*CONSIGNES*
**A.** Recopiez l'extrait sur le goût de l'Orient de « L’Orient, c’était de » jusqu'à « et de l’Indochine. » inclus, en substituant « conquête » à « colonisation ».
**B.** Citez, s'il vous plaît, tous les lieux européens que l'extrait sur le goût de l'Orient mentionne entre parenthèses à propos de l'étude de la technique de la porcelaine.
**C.** Rédigez la suite de l'extrait sur le goût de l'Orient, en reprenant après sa dernière phrase.

───── EXTRAIT ─────

L’Orient, c’était de façon vague tout ce qui pouvait venir d’ailleurs, des confins de l’Asie comme du Moyen-Orient, sans que cela soit daté de façon précise, un «Orient» du passé comme du présent de cette époque colonialiste, car lié intimement à la colonisation de l’Afrique, du Moyen-Orient et de l’Indochine.
 
Le goût de l’Orient a pris également racine en Europe dès que le commerce a pu faire parvenir régulièrement des objets facturés d’Asie, notamment de Chine et du Japon, à partir du XVI°s, et pour les deux siècles suivants. Il faut également souligner que, des siècles auparavant, le commerce de la soie avait déjà conquis et fasciné l’Europe entière. La céramique par exemple, dont la porcelaine, chinoise puis japonaise, avec les Imari, les Kakiemon, a connu un succès qui a passé toutes les époques; à ce propos il faut rappeler qu’en France la découverte des gisements de kaolin, permettant la réalisation d’une fine porcelaine, s’est faite aux alentours de 1769, mais la technique avait été étudiée dès le XVII°s en Europe (Meissen, Vincennes, Sèvres etc)! De nombreux éléments de décors, les arts de la table, la peinture, les motifs des tissus, les accessoires de mode ont connu une vogue sans précédant marquant durablement les esprits (cf chinoiserie, japonisme). Avec la réouverture du Japon au monde occidental fin XIX°s, et la découverte de ses estampes et autres œuvres jusqu’alors si mal connues, ce goût sera encore conforté.

Imari & Kakiemon

Au début du XIX°s, et grâce aux retombées des campagnes napoléoniennes en Égypte, s’est développé également un attrait de l’antique dans l’ameublement et les créations vestimentaires, les bijoux, qui a été en quelque sorte le préambule du courant «orientaliste» qui a parcouru tout ce siècle, ainsi que le début du XX°s; aujourd’hui on parlerait plus d’attirance pour tout ce qui est «ethnique».
 
Mis à part quelques rares écrivains et philosophes s’étant intéressés à l’histoire et au contenu sociologique, traditionnel et culturel de ces pays, le goût de l’orientalisme n’a jamais été me semble-t-il qu’un goût pour l’exotisme, comme on achèterait aujourd’hui un meuble tibétain ou balinais, afin de créer un artifice «étranger» chez soi.

───── DONNÉES FOURNIES ─────

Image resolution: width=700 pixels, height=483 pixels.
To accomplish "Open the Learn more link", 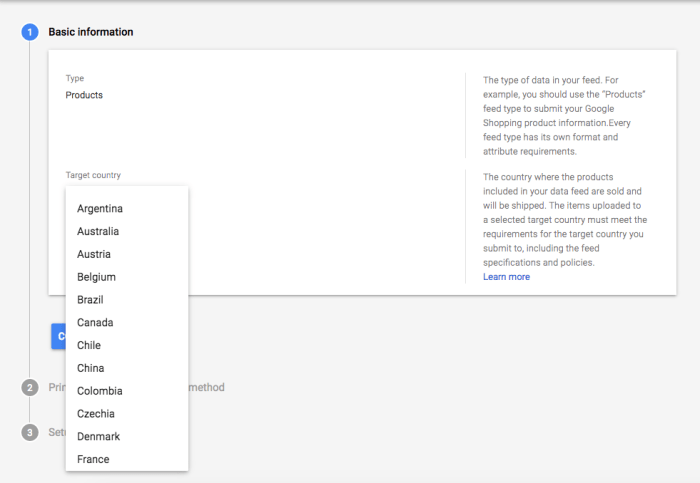I will [x=506, y=277].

─────

*RÉPONSES PAR CONSIGNE*
**A.**
L’Orient, c’était de façon vague tout ce qui pouvait venir d’ailleurs, des confins de l’Asie comme du Moyen-Orient, sans que cela soit daté de façon précise, un «Orient» du passé comme du présent de cette époque colonialiste, car lié intimement à la conquête de l’Afrique, du Moyen-Orient et de l’Indochine.

**B.** Meissen, Vincennes, Sèvres

**C.**
 
Stevens & Bridgman
 
De plus, au monde strict européen, fatigué par de nombreuses guerres, replié sur lui-même et donnant une vision figée du couple et des rapports sociaux, tout en trompe l’œil cependant puisque se développait une vie nocturne débridée que l’on qualifierait depuis «d’underground» et qui est quelque part le contrecoup dû au victorianisme de cette époque, l’aspiration à l’Orient au XIX°s est d’abord l’aspiration à un souffle de vie libérateur et onirique, à un désir de jouissance et de nouveautés, à un souhait de trouver un nouvel Eldorado facile et prometteur! La colonisation apportait ce rêve sur un plateau, et les voyages effectués dans ces pays se faisaient à travers ce filtre.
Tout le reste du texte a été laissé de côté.